Within two days the DAC was back in my system and switched on. Frankly, I was not expecting £300 value to sound like very much. I set a CD spinning and left the living room to make a pot of tea. The first bars of Improvisations Part 1 from David Kikoski’s Combinations (Criss 1226) percolated through our house to the kitchen. I left the tea unmade and hurtled back. The sound I heard was definitely not my DAC. It could not be. Surely there’d been a mistake? Someone in Audio Note must have re-built my DAC using boards from the much more expensive DAC4.
Those readers familiar with Combinations will know that Improvisations Part 1 is simply solo piano played by Kikoski in a particularly reflective and lyrical mood. I can’t guess at the number of times I’ve played this disc and yet I am still moved greatly every time by Kikoski’s meditation. Through the modified DAC, Improvisations Part 1 took on new and more profound meaning for me. The piano, closely miked, stretched between the Vandersteens, seemingly life-size. So faithfully was the recording transcribed that the sound of the damper pedal mechanism, never obvious before, was clearly heard. But what really amazed was the way the DAC revealed the exquisite timing in Kikoski’s playing.
I swapped the Kikoski for something musically more complex; Haydn’s piano concerto No. 3 played by Norwegian pianist Leif Ove Andsnes and the Norwegian Chamber Orchestra (EMI 5 56960 2 ). I sat spellbound, hearing, as I had with the Kikoski, musical information and spatial cues in the recording that I had never heard before.
This was not a step-change. It was a night and day transformation. The DAC as originally conceived by Audio Note had won me over for its remarkable ability to retrieve low-level information and for its astonishing fluidity. Now, though, it was as if not one but several veils had been lifted on the Haydn. A hugely extended top-end had appeared, effectively removing the walls and ceiling of my listening room and replacing them with the much larger recorded space of Lommendalen Church, Oslo.

******

* _ACTIVITIES_
1. According to the review of the modified DAC, in which building was the Haydn concerto recorded?
2. Continue the review of the modified DAC from the point where it ends.

* _INFORMATION PROVIDED_
******

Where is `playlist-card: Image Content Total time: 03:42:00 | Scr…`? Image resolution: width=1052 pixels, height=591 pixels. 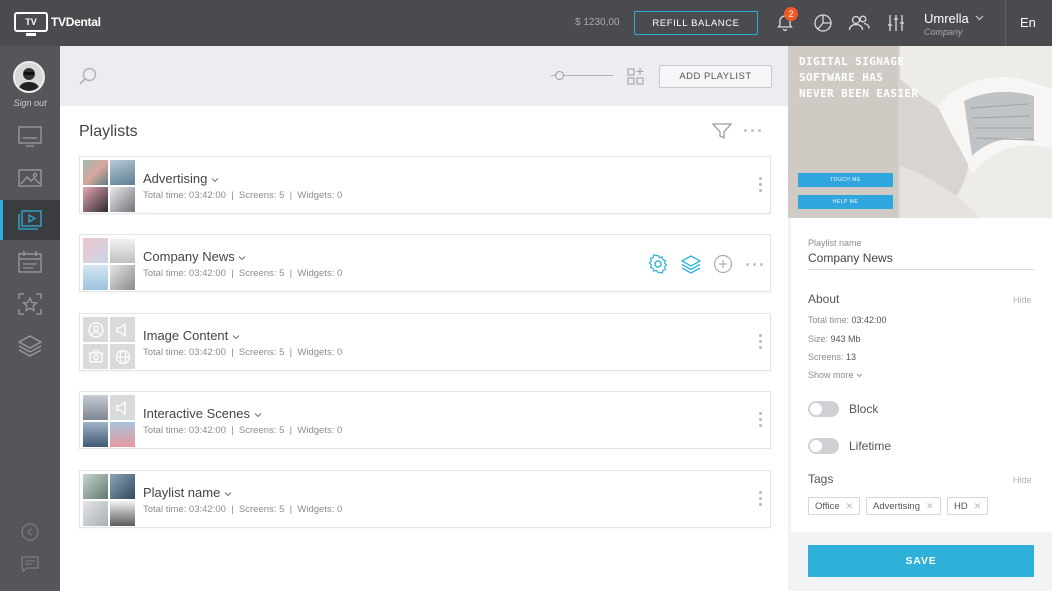
playlist-card: Image Content Total time: 03:42:00 | Scr… is located at coordinates (425, 342).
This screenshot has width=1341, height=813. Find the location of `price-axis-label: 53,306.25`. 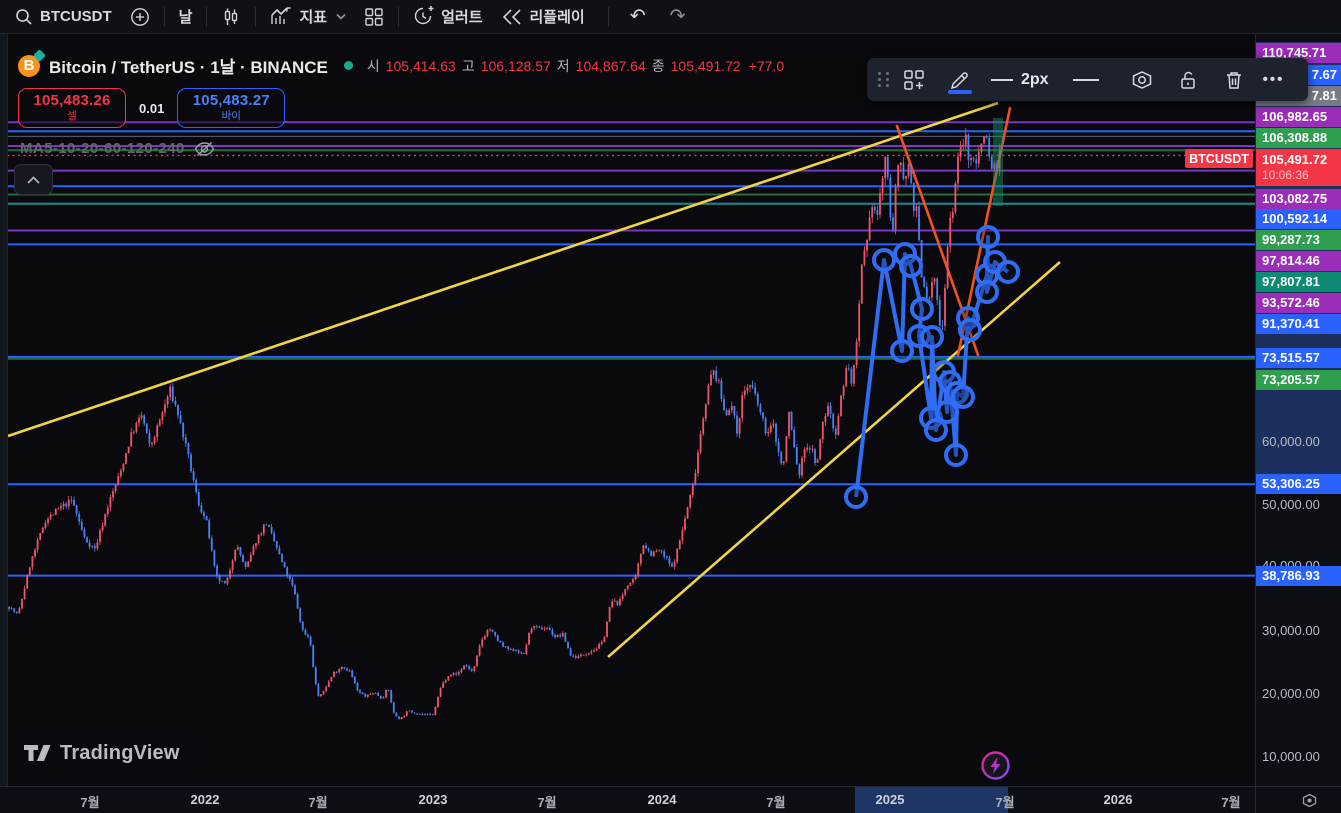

******

* _RESPONSES TO THE TASKS_
1. Lommendalen Church, Oslo.

2.
No longer were performers simply sharply-drawn in space and relationship to one-another, but the air between the individual point sources of sound seemed to vibrating too. I struggled for several days to rationalise what I was hearing there — and it took that long because I was enjoying CD so much. Realisation only dawned when after oh, I don’t know, 50 or so CDs, I stuck on some vinyl. On good recordings, the same effect — point source plus ‘aura’ of sound — was there too. What I was hearing from the modified Audio Note DAC — and for the first time from any CD front-end — was this crucial element of the full-on vinyl experience.
What was more, everything I played through the modified DAC; everything; had much more drive, energy and life to it than before. It has an ability to make a lot of material sound faster and more intensely rhythmical while at the same time resolving more completely the complexity of the music. I am struggling here, but I guess some sort of visual analogy might be the feeling one gets upon wearing prescription spectacles for the very first time: suddenly, one regains a sharpness of vision that had been lost. So was with the modified Audio Note DAC. My reaction was to shout to no-one in particular, “Yeah! THAT’S what music sounds like!”
I felt I owed Qvortrup some feedback, and especially felt I need to tell him that he wouldn’t be getting my DAC back to un-modify. “Peter,” I said. “Here’s what I heard.”
“Mmmm. That’s what we hear too.”
Apparently, on the test bench, when the first DAC4 with the modified circuit was run up, it sounded better in many respects than the flagship DAC5, at £19,500.00 more than two and a half times more expensive. That would be a heart-stopping moment for any company with a complex and wide-ranging price-book to justify and it certainly caused Audio Note some serious head-scratching. Much engineering work later, the changed DAC 5 is ‘nearly there’, but it’s clearly been a hard furrow to plough. It seems that trickle-down of the filter-less technology proved easier to achieve than trickle-up, thanks to the (relative) complexity of the DAC 5 and its money-no-object build.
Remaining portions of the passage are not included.